[Parts of the exercise]
1. List each activity the staff profile names as part of a Technical Manager's typical day.
2. Answer these questions using the staff profile:
(a) In what month and year did Celia start with Staphyt as a Research Officer?
(b) What degree did she complete at Harper Adams University?
(c) In which two crops was yield prediction with satellite NDVI imagery investigated?
3. Reproduce the staff profile word for word from "Starting with Staphyt" up to and including "and report reviews.".

[Study text]
*-*-*

Experienced and well travelled, Celia van Sprang is Staphyt Australasia’s newest Technical Manager

Meet our staff – This month, we introduce our newest Technical Manager, Celia van Sprang.

Starting with Staphyt as a Research Officer in August 2020, Celia quickly progressed into the role of a Technical Manager later that year. At Staphyt, a Technical Manager oversees the management portfolio of trials across the country, assisting the team with any operational and agronomic queries and working closely with our clients.  This role is pivotal in ensuring all our teams are well equipped with as much information as possible to deliver quality.  A typical day involves writing protocols for new trials, researching different crops and pests, uploading info and files to the Staphyt data management system, data checks, and report reviews.

Celia’s Agricultural career began with graduating with a Bachelor of Agricultural Science Degree from La Trobe University in 2010. During this study time, Celia had the opportunity to travel to Southern India for an AgriBusiness module and then to Canada to study abroad for a term at the University of Guelph.

We asked Celia where her study and career had taken her.

“Having worked various jobs mainly in the horticulture sector as a farmhand and Technical Sales Representative, before deciding to expand my career towards research. In 2013 I moved to the UK to complete a Master of Sustainable Agriculture at Harper Adams University. I then had the opportunity to work as a Graduate Research Consultant for ADAS UK for 2 years. Here I was able to gain valuable experience working in different farming systems that had both similar and different operations to Australia.”

“Returning to Australia in 2017, I landed in Queensland as a Team Leader for a seedling propagation farm and Lab Demonstrator for first-year Bio students before moving to the Queensland Department of Agriculture and Fisheries for 3 years with the Vegetable Production Systems team. This role focussed on evaluating different precision agriculture technologies in Vegetable production and investigating the possibility of yield prediction using satellite NDVI imagery in sweetcorn and carrots. This allowed me to travel across the country and work with growers and researchers in the Vegetable and Precision Agriculture sectors. During my time there, I was also involved with a project that evaluated the application of biofumigant crops as break crops.  The focus was providing growers with another option to manage some soil-borne diseases, as well as using them to provide protection against topsoil runoff during Queensland’s wet season.”

*-*-*

[Dataset records]
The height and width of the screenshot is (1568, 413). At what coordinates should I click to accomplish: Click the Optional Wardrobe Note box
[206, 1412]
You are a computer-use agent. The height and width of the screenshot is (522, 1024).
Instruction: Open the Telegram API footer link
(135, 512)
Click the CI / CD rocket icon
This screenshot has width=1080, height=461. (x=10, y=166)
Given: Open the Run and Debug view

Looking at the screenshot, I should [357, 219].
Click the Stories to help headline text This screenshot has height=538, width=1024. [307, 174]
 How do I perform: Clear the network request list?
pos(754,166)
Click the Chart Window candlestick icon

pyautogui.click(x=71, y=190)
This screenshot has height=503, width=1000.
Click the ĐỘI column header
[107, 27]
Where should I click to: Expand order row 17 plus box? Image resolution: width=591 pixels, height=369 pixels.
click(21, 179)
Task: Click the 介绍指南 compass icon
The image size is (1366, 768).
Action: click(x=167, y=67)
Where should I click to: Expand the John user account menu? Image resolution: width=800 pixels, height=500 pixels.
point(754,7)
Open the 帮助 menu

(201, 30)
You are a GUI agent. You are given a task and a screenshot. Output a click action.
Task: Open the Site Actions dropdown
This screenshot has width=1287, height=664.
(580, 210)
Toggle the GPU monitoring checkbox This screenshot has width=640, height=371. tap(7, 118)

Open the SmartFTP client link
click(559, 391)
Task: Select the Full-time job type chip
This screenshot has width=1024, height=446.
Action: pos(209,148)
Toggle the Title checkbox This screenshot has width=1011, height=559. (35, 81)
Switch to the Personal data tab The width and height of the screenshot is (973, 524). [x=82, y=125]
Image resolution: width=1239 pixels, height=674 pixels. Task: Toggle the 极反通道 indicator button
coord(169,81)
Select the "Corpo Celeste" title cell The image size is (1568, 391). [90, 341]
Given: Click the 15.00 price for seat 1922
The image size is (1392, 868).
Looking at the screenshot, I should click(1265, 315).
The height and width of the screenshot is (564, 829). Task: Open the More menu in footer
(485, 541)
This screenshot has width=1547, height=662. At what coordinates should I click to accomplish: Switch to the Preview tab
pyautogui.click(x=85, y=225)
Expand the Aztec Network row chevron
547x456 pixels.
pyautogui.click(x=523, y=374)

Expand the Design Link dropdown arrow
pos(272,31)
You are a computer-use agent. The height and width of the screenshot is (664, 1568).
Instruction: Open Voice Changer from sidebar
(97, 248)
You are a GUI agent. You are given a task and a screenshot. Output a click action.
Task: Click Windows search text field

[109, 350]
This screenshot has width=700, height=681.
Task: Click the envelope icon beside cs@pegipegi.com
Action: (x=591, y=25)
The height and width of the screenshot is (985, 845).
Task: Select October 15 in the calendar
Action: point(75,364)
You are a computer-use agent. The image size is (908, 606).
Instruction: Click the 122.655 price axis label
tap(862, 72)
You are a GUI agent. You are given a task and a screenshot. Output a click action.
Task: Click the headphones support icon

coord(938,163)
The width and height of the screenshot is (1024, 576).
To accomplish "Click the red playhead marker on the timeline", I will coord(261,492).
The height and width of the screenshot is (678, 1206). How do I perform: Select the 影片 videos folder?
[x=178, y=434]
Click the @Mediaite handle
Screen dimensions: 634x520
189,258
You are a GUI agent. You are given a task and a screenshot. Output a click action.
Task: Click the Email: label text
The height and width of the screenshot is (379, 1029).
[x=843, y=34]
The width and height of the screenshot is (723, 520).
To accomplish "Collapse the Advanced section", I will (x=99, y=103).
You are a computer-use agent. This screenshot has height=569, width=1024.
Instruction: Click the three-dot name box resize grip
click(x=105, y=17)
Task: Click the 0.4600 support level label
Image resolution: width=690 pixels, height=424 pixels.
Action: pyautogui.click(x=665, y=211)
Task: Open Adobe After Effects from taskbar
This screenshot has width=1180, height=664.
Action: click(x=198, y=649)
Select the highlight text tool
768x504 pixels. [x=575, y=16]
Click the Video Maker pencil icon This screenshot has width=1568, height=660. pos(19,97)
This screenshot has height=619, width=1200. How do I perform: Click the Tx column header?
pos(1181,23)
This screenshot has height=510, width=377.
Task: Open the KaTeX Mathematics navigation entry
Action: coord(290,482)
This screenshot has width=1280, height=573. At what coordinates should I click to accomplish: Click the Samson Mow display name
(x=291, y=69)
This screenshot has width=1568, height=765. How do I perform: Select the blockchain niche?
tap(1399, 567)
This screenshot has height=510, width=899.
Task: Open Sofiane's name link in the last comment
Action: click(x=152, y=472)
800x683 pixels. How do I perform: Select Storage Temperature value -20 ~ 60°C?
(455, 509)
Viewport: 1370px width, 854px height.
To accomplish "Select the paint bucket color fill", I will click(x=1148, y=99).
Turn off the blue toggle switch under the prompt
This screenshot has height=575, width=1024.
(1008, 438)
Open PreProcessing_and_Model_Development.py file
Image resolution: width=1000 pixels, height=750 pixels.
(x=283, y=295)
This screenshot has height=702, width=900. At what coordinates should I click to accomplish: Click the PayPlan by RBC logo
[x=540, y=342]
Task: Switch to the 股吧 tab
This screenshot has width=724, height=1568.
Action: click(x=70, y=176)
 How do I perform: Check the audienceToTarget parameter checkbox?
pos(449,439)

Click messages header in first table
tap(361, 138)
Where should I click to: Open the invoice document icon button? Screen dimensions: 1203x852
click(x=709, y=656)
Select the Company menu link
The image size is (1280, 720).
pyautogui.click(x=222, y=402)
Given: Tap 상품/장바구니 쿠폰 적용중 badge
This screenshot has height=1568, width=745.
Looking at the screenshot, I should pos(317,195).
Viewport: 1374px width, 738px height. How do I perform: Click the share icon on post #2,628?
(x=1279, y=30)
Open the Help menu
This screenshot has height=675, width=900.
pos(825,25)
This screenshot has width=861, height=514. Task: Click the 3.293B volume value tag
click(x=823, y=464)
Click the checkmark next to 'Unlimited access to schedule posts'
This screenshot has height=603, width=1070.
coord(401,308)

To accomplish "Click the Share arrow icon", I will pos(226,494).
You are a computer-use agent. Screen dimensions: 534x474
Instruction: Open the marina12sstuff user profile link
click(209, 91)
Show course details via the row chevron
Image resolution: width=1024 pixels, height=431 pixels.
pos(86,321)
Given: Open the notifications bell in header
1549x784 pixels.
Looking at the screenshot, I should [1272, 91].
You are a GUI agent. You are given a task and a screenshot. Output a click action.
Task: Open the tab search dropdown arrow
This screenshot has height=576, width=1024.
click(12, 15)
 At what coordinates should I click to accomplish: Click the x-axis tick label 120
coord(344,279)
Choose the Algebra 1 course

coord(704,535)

*-*-*

[Solutions in order]
1.
- Writing protocols for new trials
- Researching different crops and pests
- Uploading info and files to the Staphyt data management system
- Data checks
- Report reviews

2.
(a) August 2020
(b) A Master of Sustainable Agriculture
(c) Sweetcorn and carrots

3.
Starting with Staphyt as a Research Officer in August 2020, Celia quickly progressed into the role of a Technical Manager later that year. At Staphyt, a Technical Manager oversees the management portfolio of trials across the country, assisting the team with any operational and agronomic queries and working closely with our clients.  This role is pivotal in ensuring all our teams are well equipped with as much information as possible to deliver quality.  A typical day involves writing protocols for new trials, researching different crops and pests, uploading info and files to the Staphyt data management system, data checks, and report reviews.